W ramach festiwalowych warsztatów o współpracę z młodymi talentami zabiegają profesjonaliści i regiony. Paweł Olearczyk (art35mm), Aleksander Wojtanowski (film Poland), Max Pawlikowski (cinegroup) zajmują się zarządzaniem produkcjami filmowymi. Do Wiesbaden na goEast w tym roku przyjechali w ramach programu „Kreatywna Małopolska”, finansowanego z unijnych środków. Jego celem jest promowanie regionu jako potencjalnego miejsca produkcji filmowych.

Paweł, Aleksander i Max wygrali konkurs na ten wyjazd. Przedstawiono im listę miejsc, gdzie mogliby zrealizować swoją prezentację, takich jak Connecting Cottbus, Berlinale, goEast Wiesbaden ale i Cannes i Rotterdam. Max był już w wielu z tych miejsc. – Polega to na newtworkingu festiwalowym – jedździ się między festiwalami i szuka się na nich reżyserów czy producentów, próbuje się ich zarazić własną energią i namówić do tego, żeby wspólnie zrobić coś nowego – ich projekt albo nasz projekt.

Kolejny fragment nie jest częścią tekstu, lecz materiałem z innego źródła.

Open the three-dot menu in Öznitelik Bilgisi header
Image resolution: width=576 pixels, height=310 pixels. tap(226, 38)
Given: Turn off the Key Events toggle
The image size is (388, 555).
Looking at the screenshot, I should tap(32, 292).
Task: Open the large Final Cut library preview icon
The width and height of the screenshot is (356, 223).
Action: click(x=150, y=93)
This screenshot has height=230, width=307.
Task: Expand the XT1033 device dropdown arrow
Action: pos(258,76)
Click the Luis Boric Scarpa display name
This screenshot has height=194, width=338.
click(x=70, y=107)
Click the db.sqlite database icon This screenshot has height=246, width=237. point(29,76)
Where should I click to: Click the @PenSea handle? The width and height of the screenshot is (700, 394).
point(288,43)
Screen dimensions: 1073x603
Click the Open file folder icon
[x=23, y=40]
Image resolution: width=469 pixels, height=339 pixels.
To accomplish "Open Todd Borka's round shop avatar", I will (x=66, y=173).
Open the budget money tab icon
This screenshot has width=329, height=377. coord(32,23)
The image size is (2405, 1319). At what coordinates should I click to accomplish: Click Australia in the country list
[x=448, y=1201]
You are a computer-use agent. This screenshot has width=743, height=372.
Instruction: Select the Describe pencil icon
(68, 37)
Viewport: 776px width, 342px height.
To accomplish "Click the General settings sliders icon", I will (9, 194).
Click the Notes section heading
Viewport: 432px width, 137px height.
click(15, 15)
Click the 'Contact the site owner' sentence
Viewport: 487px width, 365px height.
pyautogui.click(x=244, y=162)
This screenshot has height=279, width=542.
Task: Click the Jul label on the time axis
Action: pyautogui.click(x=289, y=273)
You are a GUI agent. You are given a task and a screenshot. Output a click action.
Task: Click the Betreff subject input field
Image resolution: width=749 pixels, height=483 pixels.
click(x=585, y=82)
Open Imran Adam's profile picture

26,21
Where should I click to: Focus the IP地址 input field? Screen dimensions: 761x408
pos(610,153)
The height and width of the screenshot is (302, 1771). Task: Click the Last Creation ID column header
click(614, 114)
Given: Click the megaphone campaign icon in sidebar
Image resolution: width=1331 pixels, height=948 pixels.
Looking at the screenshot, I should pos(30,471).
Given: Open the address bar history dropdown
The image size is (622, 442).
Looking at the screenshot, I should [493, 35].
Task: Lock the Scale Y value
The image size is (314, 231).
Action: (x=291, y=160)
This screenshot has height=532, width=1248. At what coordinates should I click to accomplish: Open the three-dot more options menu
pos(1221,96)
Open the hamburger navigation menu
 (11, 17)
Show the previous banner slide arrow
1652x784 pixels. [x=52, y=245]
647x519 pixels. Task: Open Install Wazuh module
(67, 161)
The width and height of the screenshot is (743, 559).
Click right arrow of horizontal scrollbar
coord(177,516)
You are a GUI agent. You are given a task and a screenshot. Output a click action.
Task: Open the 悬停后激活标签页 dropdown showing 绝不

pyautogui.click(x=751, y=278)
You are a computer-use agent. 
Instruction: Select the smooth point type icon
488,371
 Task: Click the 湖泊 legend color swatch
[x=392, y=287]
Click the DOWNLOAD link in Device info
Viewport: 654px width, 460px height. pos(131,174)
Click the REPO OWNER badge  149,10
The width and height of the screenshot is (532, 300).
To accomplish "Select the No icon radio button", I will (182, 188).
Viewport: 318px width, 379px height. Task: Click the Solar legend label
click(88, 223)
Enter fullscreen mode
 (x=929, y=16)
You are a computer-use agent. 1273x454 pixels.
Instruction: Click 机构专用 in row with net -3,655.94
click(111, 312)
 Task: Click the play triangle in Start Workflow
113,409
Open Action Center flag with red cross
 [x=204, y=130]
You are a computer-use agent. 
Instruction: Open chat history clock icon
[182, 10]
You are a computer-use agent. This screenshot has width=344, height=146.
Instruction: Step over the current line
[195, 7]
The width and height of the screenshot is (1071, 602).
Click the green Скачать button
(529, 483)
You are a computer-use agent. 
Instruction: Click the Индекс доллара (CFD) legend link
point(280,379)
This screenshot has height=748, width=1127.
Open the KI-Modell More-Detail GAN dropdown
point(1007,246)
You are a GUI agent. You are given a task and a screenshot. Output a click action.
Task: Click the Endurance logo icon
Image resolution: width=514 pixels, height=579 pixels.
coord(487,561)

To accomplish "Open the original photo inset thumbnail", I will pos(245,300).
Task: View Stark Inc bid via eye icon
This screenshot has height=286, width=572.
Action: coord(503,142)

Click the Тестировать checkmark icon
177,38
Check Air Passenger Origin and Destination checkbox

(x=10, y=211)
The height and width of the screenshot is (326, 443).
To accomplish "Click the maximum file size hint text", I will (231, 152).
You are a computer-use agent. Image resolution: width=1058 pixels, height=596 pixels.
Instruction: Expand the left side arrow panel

Paweł Olearczyk, Aleksander Wojtanowski i Max Pawlikowski opowiadali Barbarze Coellen o specyfice pracy młodych twórcówZdjęcie: DW/B. Cöllen

Max, Alexander i Paweł należą w swojej branży do młodego pokolenia, które pracuje w szerokim kontekście międzynarodowym. – Naszym zadaniem w takich miejscach jak goEast jest zawieranie znajomości, zaprzyjaźnianie się właśnie z takimi ludźmi, którzy przyjechali na program „Talent Lab” –tłumaczy Paweł.

Zależy im na tym, żeby poznawać młodych twórców jak najszybciej, w fazie stawania się dojrzałymi artystami. Aleksander tłumaczy, że wtedy są oni najbardziej interesujący produkcyjnie. – Wtedy można razem z nimi ewoluować. Czyli w ramach tego, jak oni będą dojrzewali artystycznie, rzeczy które będziemy robić wspólnie, też będą się rozwijały – mówi Max.

Współpraca międzynarodowa jest dla Pawła, Maxa i Aleksandra kluczowa. – Starsze pokolenie filmowców kiedyś walczyło z innymi problemami. W czasach komunistycznych nie mogli wyjeżdżać, nie mieli takich możliwości jak my dzisiaj. My mamy globalizację, mamy otwarte granice, możemy jeździć, poznajemy inne problemy. Wychowaliśmy się w innym świecie, który teraz trzeba pokazać.